While one could argue that the initial subgroup analysis in Almond et al (2010) is itself a questionable research practice, I have a hard time believing such an accusation. The subgroup analysis provided a natural segue into the welfare analysis which forms the central result of the paper: namely, that spending on infant healthcare has a large return on investment. Thus, it seems reasonable to believe that the authors had planned to do the subgroup analysis from the start (as opposed to only doing it to gin up nice p-values).

5

The summary statistics in Table A2 also provide evidence that very preterm infants (gestational age < 32 weeks) were likely included in the sample.

6

The summary statistics in Table A.2 also provide evidence that very preterm infants (gestational age < 32 weeks) were likely included in the sample.

7

The authors produce both conventional and bias-corrected estimates of the impact of infant health investments. I report the bias-corrected estimates because these are the estimates for which robust standard errors and confidence intervals are computed.
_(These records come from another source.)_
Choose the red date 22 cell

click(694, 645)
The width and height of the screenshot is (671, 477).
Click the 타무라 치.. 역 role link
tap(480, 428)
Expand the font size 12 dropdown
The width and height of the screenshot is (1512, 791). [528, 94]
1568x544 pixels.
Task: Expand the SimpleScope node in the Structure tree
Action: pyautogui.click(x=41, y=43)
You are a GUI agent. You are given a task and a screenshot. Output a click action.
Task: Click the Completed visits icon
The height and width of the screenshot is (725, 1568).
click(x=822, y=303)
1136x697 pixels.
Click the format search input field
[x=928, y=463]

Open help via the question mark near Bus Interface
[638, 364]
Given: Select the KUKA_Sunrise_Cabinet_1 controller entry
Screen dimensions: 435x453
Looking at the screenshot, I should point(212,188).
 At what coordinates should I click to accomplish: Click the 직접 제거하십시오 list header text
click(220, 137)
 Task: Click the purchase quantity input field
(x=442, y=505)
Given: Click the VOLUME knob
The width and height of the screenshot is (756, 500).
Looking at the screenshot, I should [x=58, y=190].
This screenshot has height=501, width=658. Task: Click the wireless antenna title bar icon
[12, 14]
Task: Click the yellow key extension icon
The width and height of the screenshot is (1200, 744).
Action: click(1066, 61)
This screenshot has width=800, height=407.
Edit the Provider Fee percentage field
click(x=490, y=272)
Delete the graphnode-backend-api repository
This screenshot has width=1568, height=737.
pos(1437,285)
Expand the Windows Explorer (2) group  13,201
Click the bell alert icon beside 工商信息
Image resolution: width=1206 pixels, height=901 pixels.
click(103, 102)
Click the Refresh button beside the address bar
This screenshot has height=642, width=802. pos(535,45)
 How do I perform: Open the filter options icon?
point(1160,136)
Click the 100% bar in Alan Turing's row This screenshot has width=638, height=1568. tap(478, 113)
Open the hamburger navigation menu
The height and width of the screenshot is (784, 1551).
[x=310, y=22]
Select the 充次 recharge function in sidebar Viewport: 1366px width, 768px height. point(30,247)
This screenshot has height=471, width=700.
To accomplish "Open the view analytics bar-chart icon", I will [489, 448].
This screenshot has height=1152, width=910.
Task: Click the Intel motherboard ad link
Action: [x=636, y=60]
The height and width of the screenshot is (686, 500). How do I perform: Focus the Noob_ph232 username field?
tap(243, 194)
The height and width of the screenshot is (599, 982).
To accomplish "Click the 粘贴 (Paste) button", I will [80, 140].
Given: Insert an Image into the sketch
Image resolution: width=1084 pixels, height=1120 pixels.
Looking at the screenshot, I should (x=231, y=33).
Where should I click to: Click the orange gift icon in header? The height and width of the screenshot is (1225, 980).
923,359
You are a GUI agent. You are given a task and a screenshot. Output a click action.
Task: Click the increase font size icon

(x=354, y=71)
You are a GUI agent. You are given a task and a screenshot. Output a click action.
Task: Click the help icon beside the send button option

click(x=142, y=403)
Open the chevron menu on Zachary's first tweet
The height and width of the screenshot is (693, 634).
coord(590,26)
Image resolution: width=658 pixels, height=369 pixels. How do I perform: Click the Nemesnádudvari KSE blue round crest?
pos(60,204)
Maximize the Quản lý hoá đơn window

The authors describe an example in Footnote 17:

As an example, the 95% robust confidence interval for the mortality effect (−0.508) is constructed using the bias-corrected estimate and the robust standard error as: −1.011 ± 0.408 × 1.96 = [−1.811, −0.211].

8

The authors explicitly adjust for mother’s age, educational attainment, and marital status, newborn’s year of birth and region/municipality of birth, the type of birth service (i.e. doctor vs midwife), and indicators at 100g heaps in each of their regression discontinuity models.

9

The pollution —> achievement relationship may also be inflated due to publication bias, but Bagilet (2024) does not examine this possibility explicitly.

10

One hypothesis that could explain this discrepancy is admission to the NICU. Bharadwaj, Løken, and Neilson (2013) demonstrate that being below the VLBW threshold sharply increases the probability of admission to the NICU in Norway. Almond et al (2010), on the other hand, argue that the VLBW threshold has a weak relationship to NICU utilization in the United States. Thus, it may be that the mortality reduction is only robust in Norway because the increase in infant health investments is greater at the VLBW threshold in Norway relative to the United States.